Role-playing the Unthinkable

Mike Guido talks to volunteers

Michael Guido, Dickinson’s captain of operations for public safety, prepares volunteers for the day's activities. Photo by Carl Socolow '77.

With local law enforcement agencies, DPS stages preparedness exercise

by Tony Moore

A campus catastrophe isn’t something anyone wants to think about, but to be ready in case one occurs, a lot of preparation has to go into an emergency plan. So Dickinson's Department of Public Safety (DPS) recently staged an exercise to prepare for one particular unthinkable event: the presence of an armed assailant on campus.

“If we get into a situation like this, a lot of outside agencies are going to need to respond to our campus,” says Michael Guido, Dickinson’s captain of operations for public safety, a former police officer and 30-year veteran of training Cumberland County SWAT teams. “So in working with these agencies, training with them for the last few years, we got to the point where it was time to put the whole scenario together.”

The collaborative efforts included such law-enforcement agencies as the Carlisle Police Department, the Cumberland County Sheriff’s Department, the North Middleton Police Department and Carlisle Fire and Rescue Services, all of whom sent a significant number of officers.
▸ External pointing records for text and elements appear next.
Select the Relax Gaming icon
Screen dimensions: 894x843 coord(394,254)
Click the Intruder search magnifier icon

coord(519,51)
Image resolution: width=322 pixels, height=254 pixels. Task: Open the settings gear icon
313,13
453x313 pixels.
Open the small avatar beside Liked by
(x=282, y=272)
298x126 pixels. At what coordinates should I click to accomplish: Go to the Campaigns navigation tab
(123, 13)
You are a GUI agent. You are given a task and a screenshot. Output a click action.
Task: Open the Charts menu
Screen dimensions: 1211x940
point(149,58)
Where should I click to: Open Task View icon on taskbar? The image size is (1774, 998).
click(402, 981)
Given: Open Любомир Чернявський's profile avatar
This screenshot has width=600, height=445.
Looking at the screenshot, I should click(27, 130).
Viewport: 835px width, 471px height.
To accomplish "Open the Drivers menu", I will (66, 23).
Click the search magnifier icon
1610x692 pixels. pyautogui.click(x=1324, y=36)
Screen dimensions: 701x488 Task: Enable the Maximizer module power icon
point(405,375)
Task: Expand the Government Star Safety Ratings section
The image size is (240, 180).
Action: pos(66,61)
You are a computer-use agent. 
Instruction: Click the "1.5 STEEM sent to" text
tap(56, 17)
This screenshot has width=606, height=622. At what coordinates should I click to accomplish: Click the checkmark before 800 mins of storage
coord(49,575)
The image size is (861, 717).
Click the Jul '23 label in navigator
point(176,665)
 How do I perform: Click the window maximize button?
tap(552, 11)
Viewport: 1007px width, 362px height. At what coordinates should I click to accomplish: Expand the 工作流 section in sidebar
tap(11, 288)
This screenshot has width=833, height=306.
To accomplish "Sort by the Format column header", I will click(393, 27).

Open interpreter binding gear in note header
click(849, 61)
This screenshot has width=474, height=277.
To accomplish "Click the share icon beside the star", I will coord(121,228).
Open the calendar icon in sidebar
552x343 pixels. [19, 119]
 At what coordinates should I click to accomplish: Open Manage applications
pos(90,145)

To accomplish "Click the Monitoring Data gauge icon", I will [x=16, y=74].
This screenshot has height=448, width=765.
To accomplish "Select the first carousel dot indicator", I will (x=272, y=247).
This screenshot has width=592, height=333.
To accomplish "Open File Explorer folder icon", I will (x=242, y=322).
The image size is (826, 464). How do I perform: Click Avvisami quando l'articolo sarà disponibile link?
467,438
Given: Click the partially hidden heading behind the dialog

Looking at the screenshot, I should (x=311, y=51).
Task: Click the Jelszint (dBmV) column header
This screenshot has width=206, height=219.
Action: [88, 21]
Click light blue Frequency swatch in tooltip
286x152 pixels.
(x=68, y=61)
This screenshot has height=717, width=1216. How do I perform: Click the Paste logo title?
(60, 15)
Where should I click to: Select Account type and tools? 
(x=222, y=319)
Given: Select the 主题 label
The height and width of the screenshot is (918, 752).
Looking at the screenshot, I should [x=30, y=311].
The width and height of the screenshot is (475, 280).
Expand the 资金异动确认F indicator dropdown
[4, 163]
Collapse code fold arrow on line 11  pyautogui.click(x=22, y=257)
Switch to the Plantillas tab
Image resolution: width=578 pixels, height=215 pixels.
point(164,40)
Also on hand was a group of 40 local volunteers, a contingent that Guido says was indispensable to making the proceedings work.

“Without the community volunteers, the scenario training wouldn’t have been worthwhile,” he says of an all-day event that included working on communications, medical response and search-and-rescue, among other elements of the volatile situation. Those volunteers helped complete the role-play, taking on such roles such as both wounded and non-wounded evacuees and those in hiding waiting to be found by emergency personnel.

Across its more than two-century history, Dickinson has never had such an incident on campus, and organizers of the exercise made sure volunteers stayed involved throughout and worked with law enforcement in meaningful ways.

“The working relationships between all the agencies that would come out to help our community, and the way the community rallied ... that's the most important aspect,” Guido says. “This is such a big thing, there's no way in the world that we could do it without having this sort of interaction and participation."